## INFORMATION
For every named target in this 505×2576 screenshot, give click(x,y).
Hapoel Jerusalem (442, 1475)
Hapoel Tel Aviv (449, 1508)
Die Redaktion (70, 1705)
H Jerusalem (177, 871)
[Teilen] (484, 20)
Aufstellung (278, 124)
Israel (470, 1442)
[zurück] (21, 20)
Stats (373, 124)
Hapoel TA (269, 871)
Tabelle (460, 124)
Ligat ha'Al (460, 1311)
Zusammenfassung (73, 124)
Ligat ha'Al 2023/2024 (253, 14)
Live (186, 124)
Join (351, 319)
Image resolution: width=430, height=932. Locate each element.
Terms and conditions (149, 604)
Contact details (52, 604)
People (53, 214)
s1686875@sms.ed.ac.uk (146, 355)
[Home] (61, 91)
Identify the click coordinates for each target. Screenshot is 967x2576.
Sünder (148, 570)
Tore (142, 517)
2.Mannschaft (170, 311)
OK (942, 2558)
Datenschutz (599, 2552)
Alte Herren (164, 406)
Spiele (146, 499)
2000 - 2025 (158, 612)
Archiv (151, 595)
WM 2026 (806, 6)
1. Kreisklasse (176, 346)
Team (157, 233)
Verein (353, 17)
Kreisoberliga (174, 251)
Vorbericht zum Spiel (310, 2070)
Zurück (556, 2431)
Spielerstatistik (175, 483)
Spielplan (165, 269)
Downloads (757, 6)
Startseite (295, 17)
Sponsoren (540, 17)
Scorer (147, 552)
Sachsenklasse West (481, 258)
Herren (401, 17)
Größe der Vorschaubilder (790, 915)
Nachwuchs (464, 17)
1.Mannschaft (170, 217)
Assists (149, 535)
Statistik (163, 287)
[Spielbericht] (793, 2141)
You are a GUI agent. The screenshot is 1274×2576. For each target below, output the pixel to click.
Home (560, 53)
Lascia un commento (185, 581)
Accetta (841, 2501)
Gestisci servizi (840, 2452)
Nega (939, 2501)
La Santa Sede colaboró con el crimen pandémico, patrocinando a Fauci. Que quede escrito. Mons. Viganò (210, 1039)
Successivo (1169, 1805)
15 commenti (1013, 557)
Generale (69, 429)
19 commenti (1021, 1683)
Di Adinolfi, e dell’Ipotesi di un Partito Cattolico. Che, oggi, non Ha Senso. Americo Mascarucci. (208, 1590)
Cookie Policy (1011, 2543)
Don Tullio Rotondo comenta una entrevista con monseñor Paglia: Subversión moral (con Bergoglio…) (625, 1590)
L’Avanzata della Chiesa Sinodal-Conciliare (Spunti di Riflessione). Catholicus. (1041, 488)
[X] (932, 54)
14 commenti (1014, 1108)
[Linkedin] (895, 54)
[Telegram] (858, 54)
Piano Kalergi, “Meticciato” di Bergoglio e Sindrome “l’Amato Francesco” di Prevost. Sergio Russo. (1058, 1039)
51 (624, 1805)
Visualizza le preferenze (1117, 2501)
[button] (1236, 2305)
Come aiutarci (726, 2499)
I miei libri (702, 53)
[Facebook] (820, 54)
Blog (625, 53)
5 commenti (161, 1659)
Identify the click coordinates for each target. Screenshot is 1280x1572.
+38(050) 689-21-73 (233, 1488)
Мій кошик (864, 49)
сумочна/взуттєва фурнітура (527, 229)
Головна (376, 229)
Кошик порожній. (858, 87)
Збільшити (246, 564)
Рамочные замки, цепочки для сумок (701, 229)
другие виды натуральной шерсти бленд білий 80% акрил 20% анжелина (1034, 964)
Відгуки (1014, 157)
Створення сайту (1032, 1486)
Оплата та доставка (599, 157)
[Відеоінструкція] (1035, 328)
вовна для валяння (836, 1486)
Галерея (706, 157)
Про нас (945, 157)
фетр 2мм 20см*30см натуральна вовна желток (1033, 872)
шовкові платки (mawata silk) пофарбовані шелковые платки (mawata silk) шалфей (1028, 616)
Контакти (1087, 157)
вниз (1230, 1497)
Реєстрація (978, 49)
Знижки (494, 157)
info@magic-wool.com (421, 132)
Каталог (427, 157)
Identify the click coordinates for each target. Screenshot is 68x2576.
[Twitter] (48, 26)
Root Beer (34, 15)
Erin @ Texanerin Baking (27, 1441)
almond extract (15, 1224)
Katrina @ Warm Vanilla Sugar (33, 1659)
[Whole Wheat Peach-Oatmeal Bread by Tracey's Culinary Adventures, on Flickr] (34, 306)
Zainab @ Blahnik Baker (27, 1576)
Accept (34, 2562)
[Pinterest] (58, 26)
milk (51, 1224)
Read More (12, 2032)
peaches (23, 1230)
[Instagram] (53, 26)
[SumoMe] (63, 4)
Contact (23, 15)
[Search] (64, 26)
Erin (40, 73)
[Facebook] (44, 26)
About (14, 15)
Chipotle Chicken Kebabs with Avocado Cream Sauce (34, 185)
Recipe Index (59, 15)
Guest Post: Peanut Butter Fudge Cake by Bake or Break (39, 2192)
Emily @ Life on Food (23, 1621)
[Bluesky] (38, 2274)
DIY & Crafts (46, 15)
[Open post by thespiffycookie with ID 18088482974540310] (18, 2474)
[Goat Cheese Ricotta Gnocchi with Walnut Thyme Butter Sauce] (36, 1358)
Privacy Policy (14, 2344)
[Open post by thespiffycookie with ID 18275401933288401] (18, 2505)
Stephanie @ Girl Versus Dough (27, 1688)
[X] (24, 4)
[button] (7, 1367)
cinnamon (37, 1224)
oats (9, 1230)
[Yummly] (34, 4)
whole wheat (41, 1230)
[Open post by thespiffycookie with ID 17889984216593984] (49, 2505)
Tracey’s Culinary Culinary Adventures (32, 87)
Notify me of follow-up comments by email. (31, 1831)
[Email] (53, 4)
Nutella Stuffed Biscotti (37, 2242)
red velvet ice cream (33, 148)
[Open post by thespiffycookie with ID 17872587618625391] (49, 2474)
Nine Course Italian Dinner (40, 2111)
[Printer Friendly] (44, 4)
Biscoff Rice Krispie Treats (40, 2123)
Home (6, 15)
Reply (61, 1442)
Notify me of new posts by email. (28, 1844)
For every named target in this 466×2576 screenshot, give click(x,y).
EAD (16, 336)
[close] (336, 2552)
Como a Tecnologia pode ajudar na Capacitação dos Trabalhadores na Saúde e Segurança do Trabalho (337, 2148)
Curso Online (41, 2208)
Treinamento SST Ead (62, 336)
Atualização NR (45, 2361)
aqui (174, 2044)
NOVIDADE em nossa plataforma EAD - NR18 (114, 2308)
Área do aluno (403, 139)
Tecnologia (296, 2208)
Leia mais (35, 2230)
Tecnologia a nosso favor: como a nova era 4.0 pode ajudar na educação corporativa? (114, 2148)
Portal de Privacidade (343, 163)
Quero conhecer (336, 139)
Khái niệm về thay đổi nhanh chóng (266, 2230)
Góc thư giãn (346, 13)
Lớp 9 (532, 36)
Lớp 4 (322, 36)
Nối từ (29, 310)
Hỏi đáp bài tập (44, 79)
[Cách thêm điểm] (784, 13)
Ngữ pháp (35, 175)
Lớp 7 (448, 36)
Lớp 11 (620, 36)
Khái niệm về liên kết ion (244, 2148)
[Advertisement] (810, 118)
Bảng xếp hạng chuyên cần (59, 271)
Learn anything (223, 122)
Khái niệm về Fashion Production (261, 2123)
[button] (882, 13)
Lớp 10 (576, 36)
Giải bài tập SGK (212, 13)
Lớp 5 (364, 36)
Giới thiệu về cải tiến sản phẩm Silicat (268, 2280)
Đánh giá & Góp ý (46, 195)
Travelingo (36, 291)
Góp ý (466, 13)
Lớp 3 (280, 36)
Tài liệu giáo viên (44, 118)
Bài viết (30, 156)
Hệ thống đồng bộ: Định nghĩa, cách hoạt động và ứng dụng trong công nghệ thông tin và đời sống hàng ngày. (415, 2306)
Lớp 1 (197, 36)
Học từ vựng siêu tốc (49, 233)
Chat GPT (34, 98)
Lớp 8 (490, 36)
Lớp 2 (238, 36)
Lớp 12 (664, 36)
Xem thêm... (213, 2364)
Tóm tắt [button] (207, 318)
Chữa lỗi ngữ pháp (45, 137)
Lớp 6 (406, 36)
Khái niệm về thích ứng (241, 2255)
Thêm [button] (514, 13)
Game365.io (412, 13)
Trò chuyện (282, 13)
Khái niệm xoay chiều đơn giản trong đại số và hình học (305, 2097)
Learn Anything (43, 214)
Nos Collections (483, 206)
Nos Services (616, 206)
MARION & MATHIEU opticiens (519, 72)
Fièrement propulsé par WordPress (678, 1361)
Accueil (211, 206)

## WHAT YOU HAVE TO DO
Extract the lines of the preceding material that run from the line with "Cookie Policy (1011, 2543)" through the line with "Головна (376, 229)", inclusive, reproducing them exactly and adding nothing.

## ANSWER BELOW
Cookie Policy (1011, 2543)
Don Tullio Rotondo comenta una entrevista con monseñor Paglia: Subversión moral (con Bergoglio…) (625, 1590)
L’Avanzata della Chiesa Sinodal-Conciliare (Spunti di Riflessione). Catholicus. (1041, 488)
[X] (932, 54)
14 commenti (1014, 1108)
[Linkedin] (895, 54)
[Telegram] (858, 54)
Piano Kalergi, “Meticciato” di Bergoglio e Sindrome “l’Amato Francesco” di Prevost. Sergio Russo. (1058, 1039)
51 (624, 1805)
Visualizza le preferenze (1117, 2501)
[button] (1236, 2305)
Come aiutarci (726, 2499)
I miei libri (702, 53)
[Facebook] (820, 54)
Blog (625, 53)
5 commenti (161, 1659)
Identify the click coordinates for each target. Screenshot is 1280x1572.
+38(050) 689-21-73 (233, 1488)
Мій кошик (864, 49)
сумочна/взуттєва фурнітура (527, 229)
Головна (376, 229)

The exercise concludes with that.